具体的には、23日GMT0900(日本時間23日午後6時)にロシア軍警察とシリアの国境警備隊がYPGの撤退を円滑に進めるために現地入りする。YPGの人員と武器などの移動に約6日間かかるとしている。トルコとロシアはYPGをシリア北部の町テルリファートとマンビジから撤退させることでも合意した。 

YPGの撤退後、トルコ国境から10キロ圏内の地域をトルコとロシア軍が共同で警備し、トルコにとどまるシリア難民の安全な帰還についても両国が取り組むことで合意した。 
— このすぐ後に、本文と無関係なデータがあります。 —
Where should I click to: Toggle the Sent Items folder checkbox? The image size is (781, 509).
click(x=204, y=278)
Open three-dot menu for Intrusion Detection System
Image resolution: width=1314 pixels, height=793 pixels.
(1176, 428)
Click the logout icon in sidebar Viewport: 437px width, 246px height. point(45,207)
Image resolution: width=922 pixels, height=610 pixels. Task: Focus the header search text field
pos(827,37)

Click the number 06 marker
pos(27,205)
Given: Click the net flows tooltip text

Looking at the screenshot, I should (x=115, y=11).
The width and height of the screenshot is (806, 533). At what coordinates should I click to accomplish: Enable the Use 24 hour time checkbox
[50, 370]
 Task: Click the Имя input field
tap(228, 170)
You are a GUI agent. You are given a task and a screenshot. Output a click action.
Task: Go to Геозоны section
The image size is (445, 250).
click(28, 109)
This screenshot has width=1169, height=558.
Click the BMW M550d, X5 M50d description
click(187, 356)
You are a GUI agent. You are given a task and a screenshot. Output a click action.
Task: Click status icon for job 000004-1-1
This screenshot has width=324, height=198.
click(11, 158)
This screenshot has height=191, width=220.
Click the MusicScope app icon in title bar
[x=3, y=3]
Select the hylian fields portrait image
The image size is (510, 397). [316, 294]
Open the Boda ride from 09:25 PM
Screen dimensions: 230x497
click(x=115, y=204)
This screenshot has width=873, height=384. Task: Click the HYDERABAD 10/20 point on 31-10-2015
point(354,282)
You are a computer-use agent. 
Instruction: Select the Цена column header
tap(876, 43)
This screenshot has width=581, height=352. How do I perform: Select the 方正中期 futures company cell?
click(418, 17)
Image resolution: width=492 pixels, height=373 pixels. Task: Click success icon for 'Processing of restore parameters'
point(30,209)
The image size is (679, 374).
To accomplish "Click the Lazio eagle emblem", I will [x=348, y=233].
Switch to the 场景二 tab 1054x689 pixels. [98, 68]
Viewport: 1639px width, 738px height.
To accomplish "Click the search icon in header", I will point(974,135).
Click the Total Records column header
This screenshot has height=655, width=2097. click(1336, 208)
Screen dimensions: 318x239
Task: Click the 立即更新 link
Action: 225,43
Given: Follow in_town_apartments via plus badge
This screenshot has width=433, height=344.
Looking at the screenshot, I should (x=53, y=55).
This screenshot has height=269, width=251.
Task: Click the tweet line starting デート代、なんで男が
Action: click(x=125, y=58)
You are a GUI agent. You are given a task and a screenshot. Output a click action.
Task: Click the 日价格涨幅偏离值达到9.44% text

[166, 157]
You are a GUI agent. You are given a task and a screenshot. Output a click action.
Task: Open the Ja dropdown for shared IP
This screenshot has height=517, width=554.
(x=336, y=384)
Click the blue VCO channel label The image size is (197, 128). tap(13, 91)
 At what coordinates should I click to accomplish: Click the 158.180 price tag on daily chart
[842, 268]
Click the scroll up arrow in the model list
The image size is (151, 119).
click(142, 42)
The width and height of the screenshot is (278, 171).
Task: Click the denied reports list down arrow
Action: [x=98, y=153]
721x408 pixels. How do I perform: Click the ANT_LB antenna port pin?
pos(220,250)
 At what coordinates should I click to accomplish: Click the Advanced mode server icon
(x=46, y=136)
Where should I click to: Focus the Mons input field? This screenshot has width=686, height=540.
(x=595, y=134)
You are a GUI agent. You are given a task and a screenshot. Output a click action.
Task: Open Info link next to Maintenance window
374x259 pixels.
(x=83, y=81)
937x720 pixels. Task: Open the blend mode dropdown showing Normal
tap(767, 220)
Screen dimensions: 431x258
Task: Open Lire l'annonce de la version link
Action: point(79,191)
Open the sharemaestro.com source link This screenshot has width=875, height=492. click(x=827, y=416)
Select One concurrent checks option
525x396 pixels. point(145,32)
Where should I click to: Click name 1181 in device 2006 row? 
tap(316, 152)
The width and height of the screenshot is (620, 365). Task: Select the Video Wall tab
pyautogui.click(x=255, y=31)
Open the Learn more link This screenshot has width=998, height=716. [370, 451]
エルドアン大統領はプーチン大統領との共同記者会見で「今回の合意は、YPGなどのテロ組織をこの地域から撤退させ、シリア難民の安全な帰還を円滑に進めることを目的としている」とし、「こうした取り組みはシリアの領土保全と政治的な一体性を保証するものとなる」と述べた。 

ロシアのラブロフ外相は、トルコとの合意でこの地域での流血が防げるとの見方を示した。 

また、ロシアのショイグ国防相は、シリア北部で身柄を拘束されていた約500人が自由の身になったとロシア政府が推計していることを明らかにした。この中には過激派組織「イスラム国」(IS)戦闘員も含まれるとし、身柄の再拘束に向けた取り組みが進められていると述べた。